▶ TASK DATA:

==*==

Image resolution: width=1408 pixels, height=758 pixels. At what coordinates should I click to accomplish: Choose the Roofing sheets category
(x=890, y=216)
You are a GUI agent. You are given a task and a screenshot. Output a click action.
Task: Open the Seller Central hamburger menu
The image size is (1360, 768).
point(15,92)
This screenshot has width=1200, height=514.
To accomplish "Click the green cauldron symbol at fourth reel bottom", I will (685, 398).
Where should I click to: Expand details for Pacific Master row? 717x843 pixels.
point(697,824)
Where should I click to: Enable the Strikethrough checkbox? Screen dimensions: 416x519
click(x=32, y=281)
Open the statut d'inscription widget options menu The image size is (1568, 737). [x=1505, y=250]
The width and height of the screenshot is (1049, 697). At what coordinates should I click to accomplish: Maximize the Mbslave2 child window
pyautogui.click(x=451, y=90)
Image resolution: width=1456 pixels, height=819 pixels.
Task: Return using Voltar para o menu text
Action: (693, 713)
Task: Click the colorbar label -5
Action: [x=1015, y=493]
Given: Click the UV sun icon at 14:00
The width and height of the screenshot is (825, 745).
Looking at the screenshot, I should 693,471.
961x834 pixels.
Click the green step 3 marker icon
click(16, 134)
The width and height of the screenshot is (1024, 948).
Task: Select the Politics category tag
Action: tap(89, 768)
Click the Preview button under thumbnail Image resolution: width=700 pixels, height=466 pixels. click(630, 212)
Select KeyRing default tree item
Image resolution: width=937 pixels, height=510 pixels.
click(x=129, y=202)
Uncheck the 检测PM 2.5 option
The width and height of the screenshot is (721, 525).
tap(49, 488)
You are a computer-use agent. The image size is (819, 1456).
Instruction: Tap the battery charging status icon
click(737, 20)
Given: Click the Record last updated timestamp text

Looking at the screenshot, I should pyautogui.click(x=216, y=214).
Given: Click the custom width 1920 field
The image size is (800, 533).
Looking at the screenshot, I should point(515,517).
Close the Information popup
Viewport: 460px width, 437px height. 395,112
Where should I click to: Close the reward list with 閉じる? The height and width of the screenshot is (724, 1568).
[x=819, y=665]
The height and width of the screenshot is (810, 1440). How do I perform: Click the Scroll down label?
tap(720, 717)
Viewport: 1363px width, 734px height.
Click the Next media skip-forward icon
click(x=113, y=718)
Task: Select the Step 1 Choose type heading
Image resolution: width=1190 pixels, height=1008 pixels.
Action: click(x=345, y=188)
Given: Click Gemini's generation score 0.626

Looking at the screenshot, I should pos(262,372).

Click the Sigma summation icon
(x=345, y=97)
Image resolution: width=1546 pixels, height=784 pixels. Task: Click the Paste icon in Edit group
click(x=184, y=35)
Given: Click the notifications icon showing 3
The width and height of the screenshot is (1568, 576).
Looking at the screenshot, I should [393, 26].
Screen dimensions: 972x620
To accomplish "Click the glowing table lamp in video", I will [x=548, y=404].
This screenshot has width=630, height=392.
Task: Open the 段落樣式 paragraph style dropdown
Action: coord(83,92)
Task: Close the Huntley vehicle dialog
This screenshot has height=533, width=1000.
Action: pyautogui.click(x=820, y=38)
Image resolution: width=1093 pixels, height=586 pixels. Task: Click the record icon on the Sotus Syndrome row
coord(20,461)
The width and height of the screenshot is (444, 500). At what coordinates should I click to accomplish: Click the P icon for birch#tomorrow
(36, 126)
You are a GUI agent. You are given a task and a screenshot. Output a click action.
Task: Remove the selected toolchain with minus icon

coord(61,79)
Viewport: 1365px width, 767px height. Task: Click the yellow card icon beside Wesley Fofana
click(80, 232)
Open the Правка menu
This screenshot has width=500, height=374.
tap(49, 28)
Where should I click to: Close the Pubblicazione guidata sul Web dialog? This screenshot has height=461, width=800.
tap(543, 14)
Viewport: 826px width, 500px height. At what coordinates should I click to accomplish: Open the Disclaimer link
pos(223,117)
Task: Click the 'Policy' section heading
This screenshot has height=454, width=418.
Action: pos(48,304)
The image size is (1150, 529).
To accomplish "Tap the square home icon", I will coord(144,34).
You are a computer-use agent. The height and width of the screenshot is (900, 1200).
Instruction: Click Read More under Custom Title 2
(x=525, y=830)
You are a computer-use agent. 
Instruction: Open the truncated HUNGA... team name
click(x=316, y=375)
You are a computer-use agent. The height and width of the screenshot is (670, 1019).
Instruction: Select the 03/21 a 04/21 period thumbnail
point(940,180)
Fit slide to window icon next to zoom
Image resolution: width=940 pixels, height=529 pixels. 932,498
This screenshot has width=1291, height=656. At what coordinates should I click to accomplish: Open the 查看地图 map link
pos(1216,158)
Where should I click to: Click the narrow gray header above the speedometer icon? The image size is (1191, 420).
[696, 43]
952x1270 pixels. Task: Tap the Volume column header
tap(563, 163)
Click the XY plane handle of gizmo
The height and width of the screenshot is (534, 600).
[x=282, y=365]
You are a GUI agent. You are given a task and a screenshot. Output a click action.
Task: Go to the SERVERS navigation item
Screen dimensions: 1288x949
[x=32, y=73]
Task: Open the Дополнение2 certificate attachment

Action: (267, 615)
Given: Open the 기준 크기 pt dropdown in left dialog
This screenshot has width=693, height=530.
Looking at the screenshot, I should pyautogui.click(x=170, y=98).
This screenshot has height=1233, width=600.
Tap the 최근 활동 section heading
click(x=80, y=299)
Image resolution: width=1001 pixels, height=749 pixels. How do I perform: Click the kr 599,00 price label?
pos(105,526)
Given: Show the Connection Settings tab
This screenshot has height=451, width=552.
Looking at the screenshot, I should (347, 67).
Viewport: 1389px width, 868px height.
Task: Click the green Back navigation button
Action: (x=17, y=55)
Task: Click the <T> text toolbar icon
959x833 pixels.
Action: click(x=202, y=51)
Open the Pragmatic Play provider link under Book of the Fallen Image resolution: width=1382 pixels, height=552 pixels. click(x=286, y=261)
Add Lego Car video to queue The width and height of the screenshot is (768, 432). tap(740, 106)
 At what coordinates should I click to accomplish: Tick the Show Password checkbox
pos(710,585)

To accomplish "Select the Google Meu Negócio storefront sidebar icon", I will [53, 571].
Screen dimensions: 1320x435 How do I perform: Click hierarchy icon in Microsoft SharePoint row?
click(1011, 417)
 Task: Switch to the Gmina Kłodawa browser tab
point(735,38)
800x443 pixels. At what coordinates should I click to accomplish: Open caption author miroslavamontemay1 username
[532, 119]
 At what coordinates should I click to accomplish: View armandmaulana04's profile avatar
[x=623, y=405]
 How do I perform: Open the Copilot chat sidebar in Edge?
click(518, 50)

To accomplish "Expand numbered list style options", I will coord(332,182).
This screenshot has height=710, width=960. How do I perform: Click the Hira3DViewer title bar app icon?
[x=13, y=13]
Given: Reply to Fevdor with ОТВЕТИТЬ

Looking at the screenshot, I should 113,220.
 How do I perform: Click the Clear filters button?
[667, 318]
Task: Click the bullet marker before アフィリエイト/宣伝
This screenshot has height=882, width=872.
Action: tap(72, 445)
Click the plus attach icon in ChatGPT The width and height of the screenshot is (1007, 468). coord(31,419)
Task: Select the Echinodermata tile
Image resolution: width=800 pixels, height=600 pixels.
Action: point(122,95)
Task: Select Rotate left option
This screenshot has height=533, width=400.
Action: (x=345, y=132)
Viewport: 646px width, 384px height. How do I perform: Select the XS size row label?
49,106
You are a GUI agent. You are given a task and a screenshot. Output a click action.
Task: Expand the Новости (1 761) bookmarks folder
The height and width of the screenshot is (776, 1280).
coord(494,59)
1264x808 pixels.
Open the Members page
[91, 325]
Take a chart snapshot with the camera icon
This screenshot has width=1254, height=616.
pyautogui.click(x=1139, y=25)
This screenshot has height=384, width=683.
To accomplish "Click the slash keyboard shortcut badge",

==*==

▶ BRIEF:
The lines of the data, from the first through the one containing "Task: Open the Seller Central hamburger menu", are to be transcribed exactly.

▶ SOLVED EXERCISE:
Image resolution: width=1408 pixels, height=758 pixels. At what coordinates should I click to accomplish: Choose the Roofing sheets category
(x=890, y=216)
You are a GUI agent. You are given a task and a screenshot. Output a click action.
Task: Open the Seller Central hamburger menu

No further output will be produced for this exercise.